There is no direct sound in this sequence. This silence makes the shot almost unique in the work of Huillet and Straub. Why direct sound? Michael Mann has explained his insistence on direct sound during the downtown gunfight of Heat in these terms: "We went to great pains to be sure we got the right sounds for the machine guns letting rip in the concrete canyons. There's a certain pattern to the reverberations. It makes you think you've never heard that in a film before, so it feels very real." Something similar happens in Huillet-Straub films. It is as if we hear the sound of the silence, something we've never heard in a film before. It creates a "reality-effect." You may not think about the difference consciously, but you feel it.

There is something else: music. Halfway through this tracking shot, they introduce the sound of Bach's Ascension Oratorio (BWV 11). There's a shock cut on the soundtrack from silence to "Gloria." Yet the music sounds right, the speed of the tracking precisely calibrated to the tempo of the music.
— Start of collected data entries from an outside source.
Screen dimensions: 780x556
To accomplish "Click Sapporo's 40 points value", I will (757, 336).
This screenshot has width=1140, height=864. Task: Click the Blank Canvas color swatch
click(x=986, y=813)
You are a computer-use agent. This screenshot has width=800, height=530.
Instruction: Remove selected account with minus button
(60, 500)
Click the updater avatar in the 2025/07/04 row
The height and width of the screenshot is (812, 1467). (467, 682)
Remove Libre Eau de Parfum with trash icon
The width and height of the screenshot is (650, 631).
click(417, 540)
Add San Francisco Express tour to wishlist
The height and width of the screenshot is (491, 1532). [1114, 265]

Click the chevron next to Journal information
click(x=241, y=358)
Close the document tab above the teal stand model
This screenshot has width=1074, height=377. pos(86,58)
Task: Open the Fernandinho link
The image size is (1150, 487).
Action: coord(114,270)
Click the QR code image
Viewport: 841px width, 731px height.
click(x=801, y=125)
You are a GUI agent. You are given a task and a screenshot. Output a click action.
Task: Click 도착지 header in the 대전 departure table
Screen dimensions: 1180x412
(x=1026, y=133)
These are the material means to create a feeling of exhilaration. You can appreciate the work necessary to create this by watching Rainer Werner Fassbinder's first film, Love Is Colder than Death (1969). Huillet and Straub allowed him to use another take of the tracking shot in this film, and it is terrible. It starts in the wrong place (in almost complete darkness). The focal length of the lens is too long, so we see only details. The street is shot at a 90-degree angle, rather than at a 40-degree angle. Although the take in Der Bräutigam looks casual, the angle had to be right, and the scale had to be right.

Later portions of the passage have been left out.